▶ _EXERCISE INSTRUCTIONS_
Find the line in the entries below that contains "Summer season 2020. (33, 2218)". Repeat it exactly, and every line after it through the line that contains "Safe Stay in".

(Excerpts from a dataset)
........
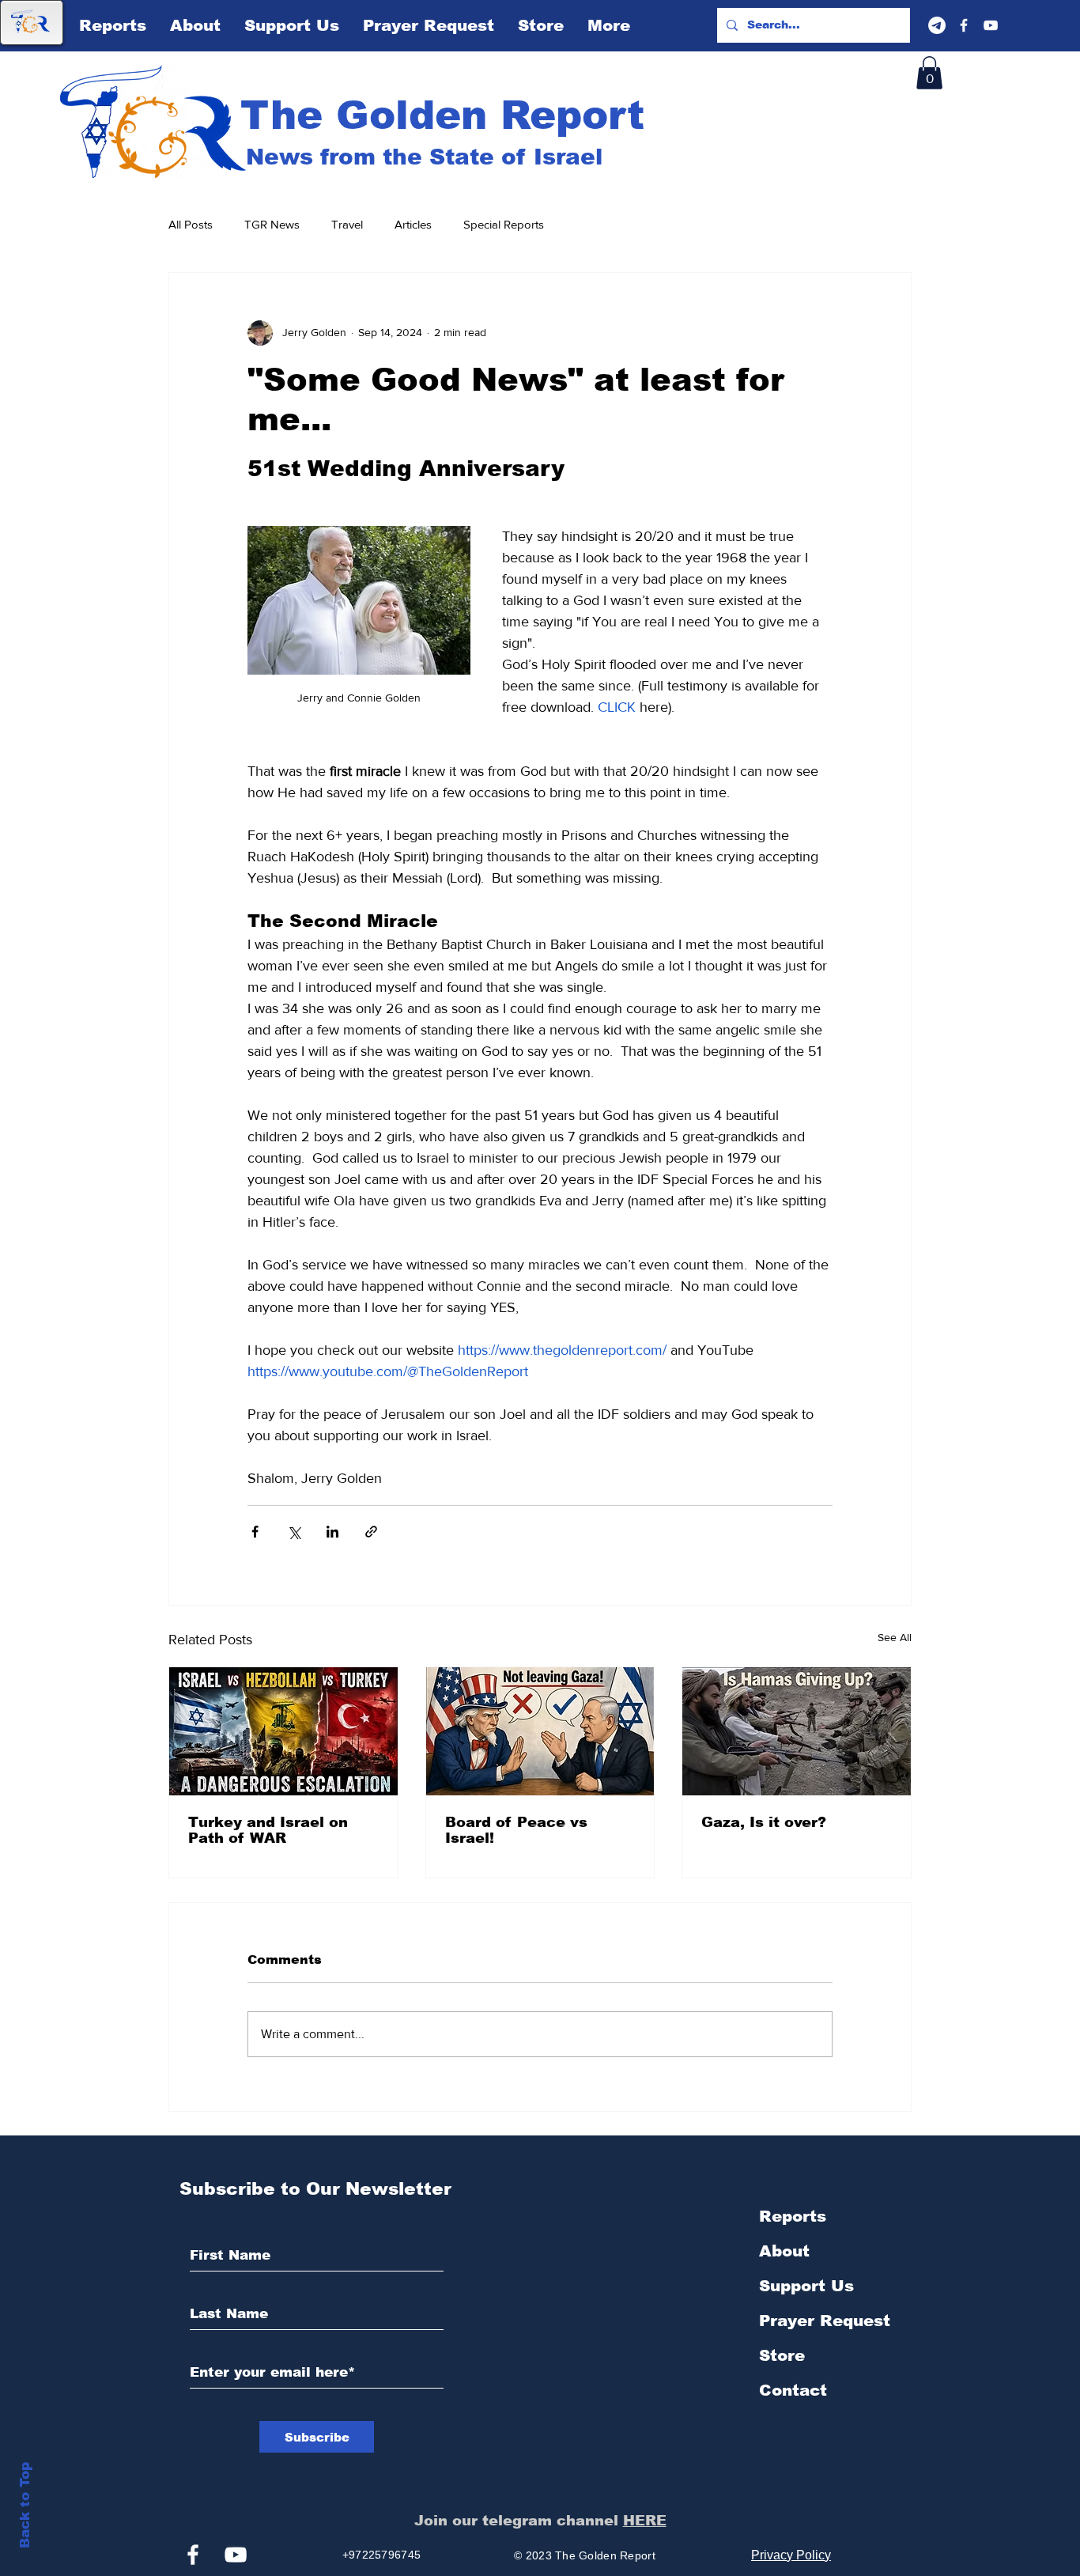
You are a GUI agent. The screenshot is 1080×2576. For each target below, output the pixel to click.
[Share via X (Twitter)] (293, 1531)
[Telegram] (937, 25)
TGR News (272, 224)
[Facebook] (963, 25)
........
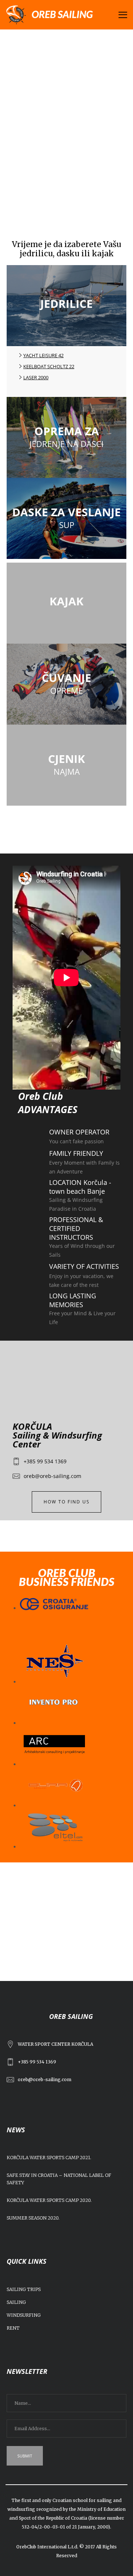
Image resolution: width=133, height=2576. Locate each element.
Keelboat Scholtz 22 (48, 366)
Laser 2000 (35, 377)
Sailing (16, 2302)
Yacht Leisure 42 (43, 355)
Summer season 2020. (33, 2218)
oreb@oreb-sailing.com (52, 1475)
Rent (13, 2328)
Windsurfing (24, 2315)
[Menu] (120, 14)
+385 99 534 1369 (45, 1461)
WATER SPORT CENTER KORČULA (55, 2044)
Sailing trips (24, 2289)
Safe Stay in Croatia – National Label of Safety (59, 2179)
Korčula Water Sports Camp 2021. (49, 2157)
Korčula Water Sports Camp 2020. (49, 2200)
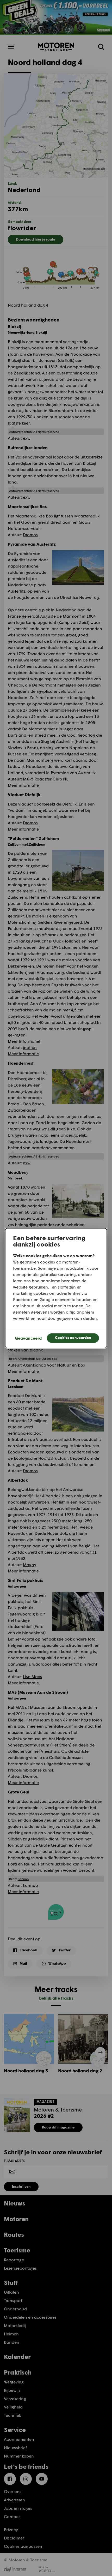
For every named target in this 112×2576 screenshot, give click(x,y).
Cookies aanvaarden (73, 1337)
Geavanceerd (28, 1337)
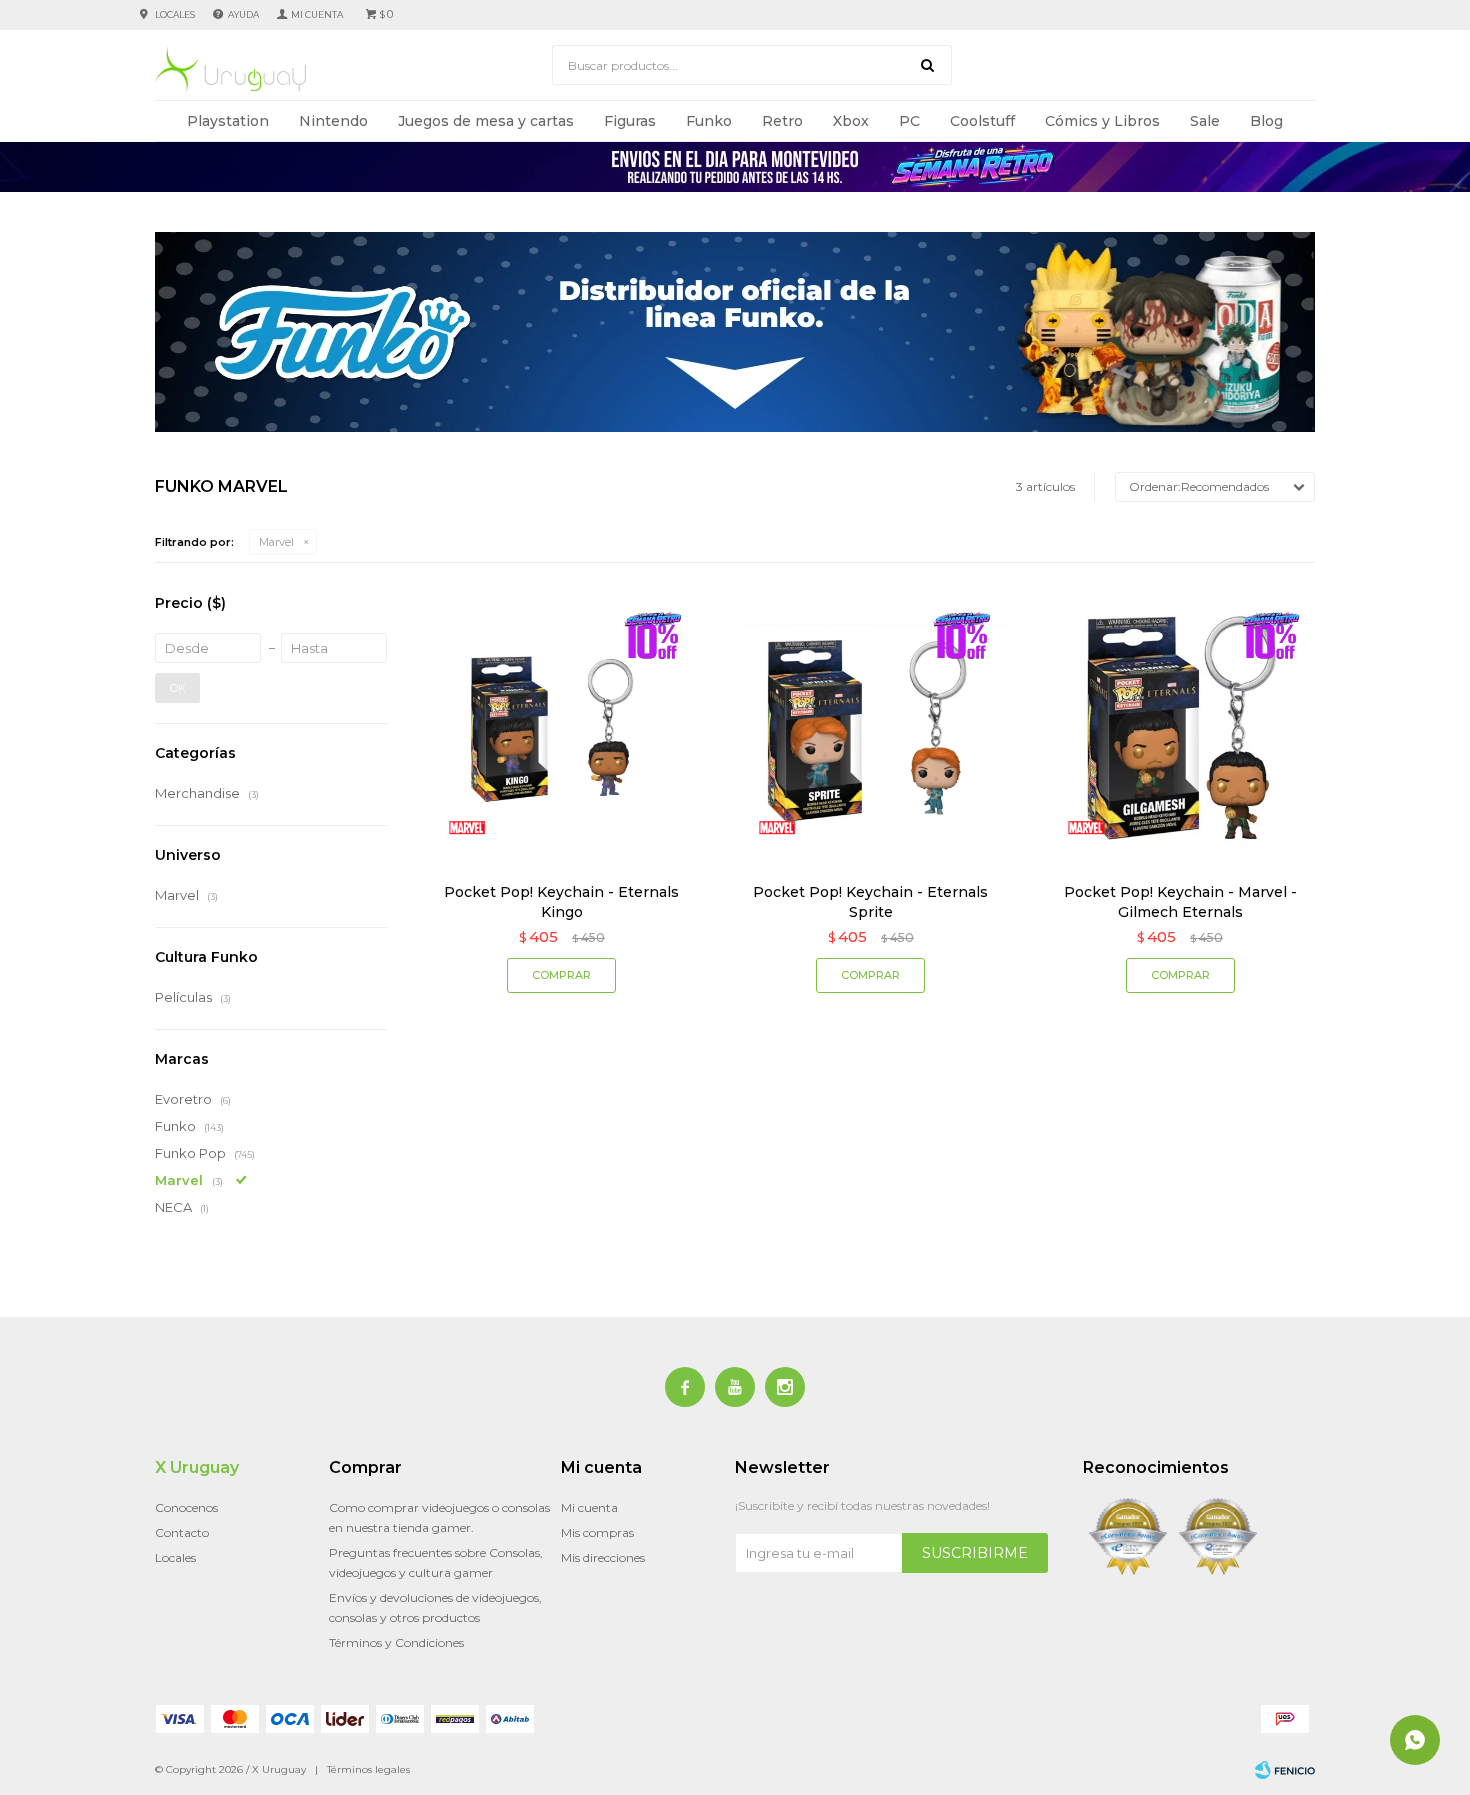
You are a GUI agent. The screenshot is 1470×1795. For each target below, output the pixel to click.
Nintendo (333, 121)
........
▶ _WRITTEN RESPONSE_
Summer season 2020. (33, 2218)
oreb@oreb-sailing.com (52, 1475)
Rent (13, 2328)
Windsurfing (24, 2315)
[Menu] (120, 14)
+385 99 534 1369 (45, 1461)
WATER SPORT CENTER KORČULA (55, 2044)
Sailing trips (24, 2289)
Safe Stay in Croatia – National Label of Safety (59, 2179)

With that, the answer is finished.